Snoring and Sleep Apnea

 snoring2What is Obstructive Sleep Apnea

 

Are you tired during the day, even after you slept all night?

 

Do you fall asleep during the day when you don’t mean to?

 

Has your bed partner noticed that you snore loudly or make choking noises while you sleep?

 

If you answered ‘yes’ to any of the above questions, then you may have Obstructive Sleep Apnea.

 

Obstructive Sleep Apnea, or OSA, is a common sleep disorder. If you have OSA, it means that your airway collapses part or all of the way while you are sleeping. The muscles of the upper airway relax when you fall asleep. If you sleep on your back, gravity can cause the tongue to fall back. This narrows the airway and can reduce the amount of air getting into the lungs. A narrowed airway causes snoring by making tissue in the back of the throat vibrate. An apnea is when the airway is completely closed, and so breathing temporarily stops.

 

The airway can collapse repeatedly during the night.
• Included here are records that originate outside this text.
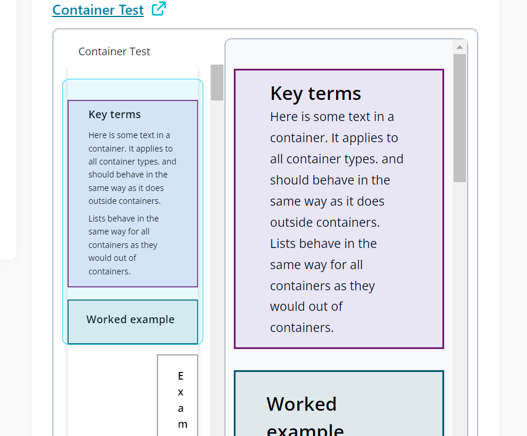Select the Worked example box in the small preview
Image resolution: width=527 pixels, height=436 pixels.
point(132,321)
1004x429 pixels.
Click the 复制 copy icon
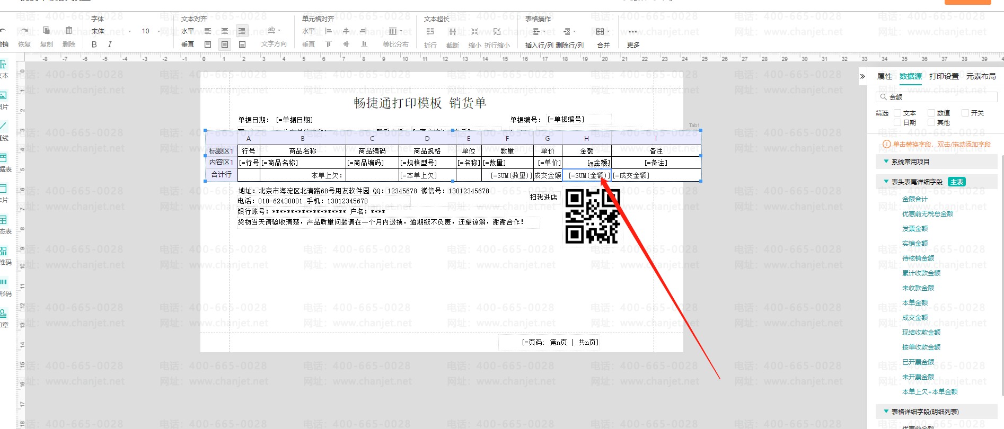coord(47,31)
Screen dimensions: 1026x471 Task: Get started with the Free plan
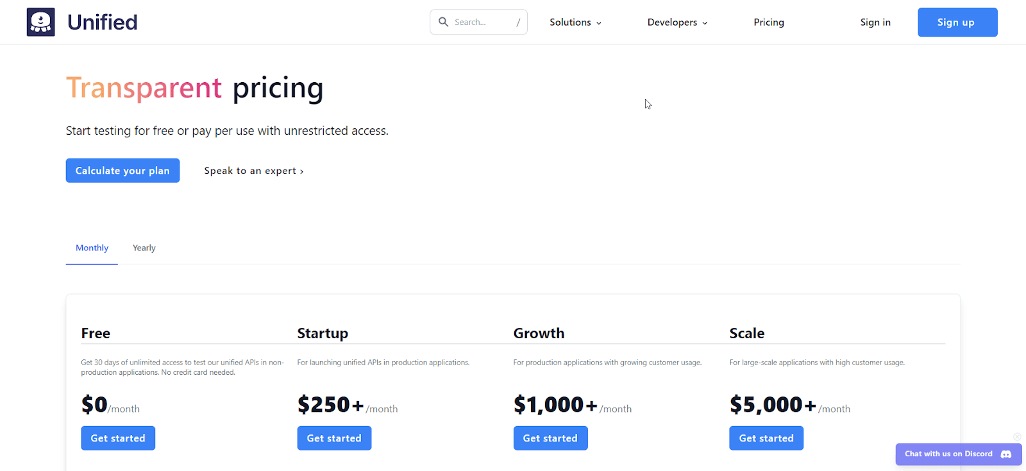[x=118, y=438]
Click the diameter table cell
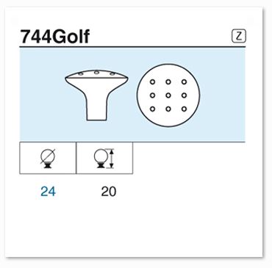Viewport: 272px width, 268px height. [x=48, y=158]
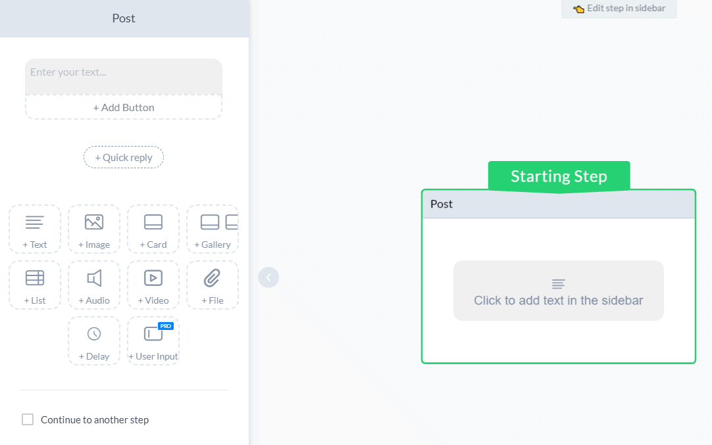Image resolution: width=712 pixels, height=445 pixels.
Task: Click the Post sidebar title
Action: click(124, 18)
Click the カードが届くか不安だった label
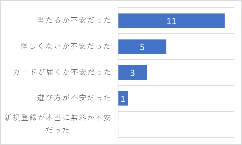This screenshot has height=145, width=242. click(x=62, y=72)
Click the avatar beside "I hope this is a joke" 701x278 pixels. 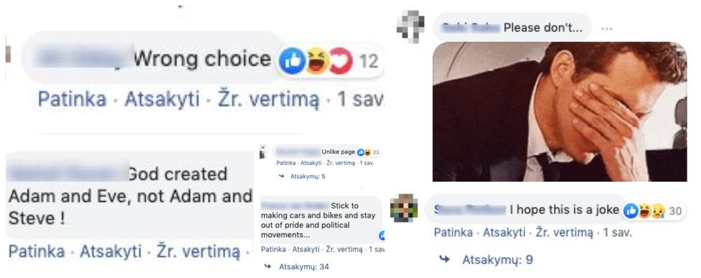(404, 208)
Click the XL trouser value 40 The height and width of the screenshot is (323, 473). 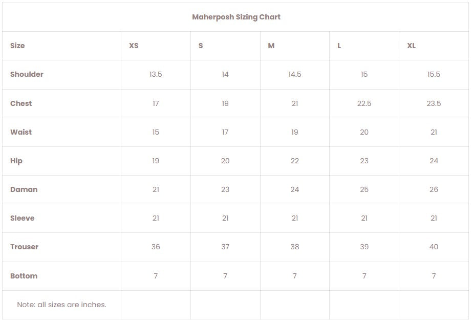434,247
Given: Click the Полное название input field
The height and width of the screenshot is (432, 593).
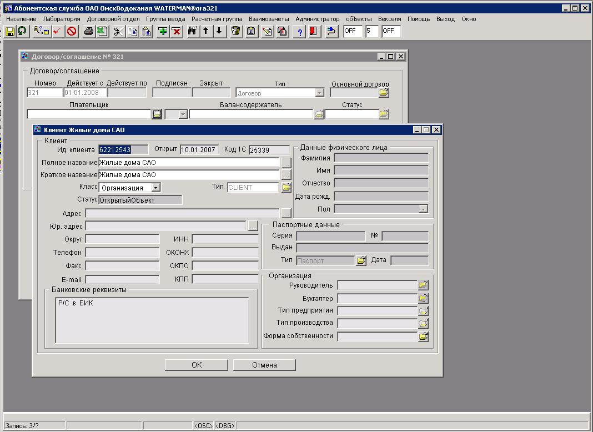Looking at the screenshot, I should click(189, 163).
Air can’t get to your lungs, resulting in a lack of oxygen. You wake up, so you can start breathing again. Frequent awakenings at night can cause sleepiness during the day. The lack of oxygen and frequent nighttime awakenings have negative consequences for your health.

 

Signs of OSA include:

  • Loud or frequent snoring
  • Choking or gasping while you sleep
  • Morning headaches
  • Daytime sleepiness or tiredness
  • Trouble concentrating

 

You are at an increased risk for OSA if you are:

  • Overweight
  • Hypertensive
  • Male with a neck size of 17 inches or more
  • Female with a neck size of 16 inches or more
  • Male over the age of 40
  • Female over the age of 50

 

Not all people with OSA have these risk factors. Children can have OSA as a result of large tonsils or narrow airways. Young adults, even those who are physically fit, may also have OSA. It is impossible to diagnose OSA just by looking at someone.

 

How is OSA diagnosed?

 

Your health care provider can refer you for a sleep evaluation. Breathing and the amount of oxygen in your blood are measured during the study. The sleep evaluation may occur in a sleep center. Your results will help your health care provider make a diagnosis.

 

OSA is treatable. It is important to get tested and treated.

 

Risks of OSA include:

  • High blood pressure
  • Heart attack
  • Stroke
  • Pre-diabetes and diabetes
  • Depression

 

Obstructive Sleep Apnea Treatments

 

Positive Airway Pressure Therapy, or PAP therapy, can prevent or reduce the serious health consequences of OSA. PAP therapy helps people with all levels of OSA, from mild to severe. It is the most common therapy for OSA.

 

There are different forms of PAP therapy. All forms help by keeping the airway open during the night. These devices provide a stream of air through a mask you wear while you sleep. The airstream prevents your airway from closing, so you don’t stop breathing and wake up during the night.

 

The mask must fit and make a seal in order to keep your throat open. A good mask seal will prevent air leaks and maintain the right level of air pressure. The amount of air pressure needed is different for each person.

 

There are other treatments for OSA. You can talk to your health care provider about which treatment is right for you.

 

If you are overweight, weight loss can help improve or eliminate your OSA. Oral appliances are used to treat mild to moderate OSA. They fit over the teeth and are worn during sleep. People with OSA may have surgery to reduce the tissue in their throats or to help them lose weight. Lifestyle or behavioural changes, such as quitting smoking or not drinking alcohol, can also help treat OSA.

 

Speak with your health care provider if you think that you may have OSA.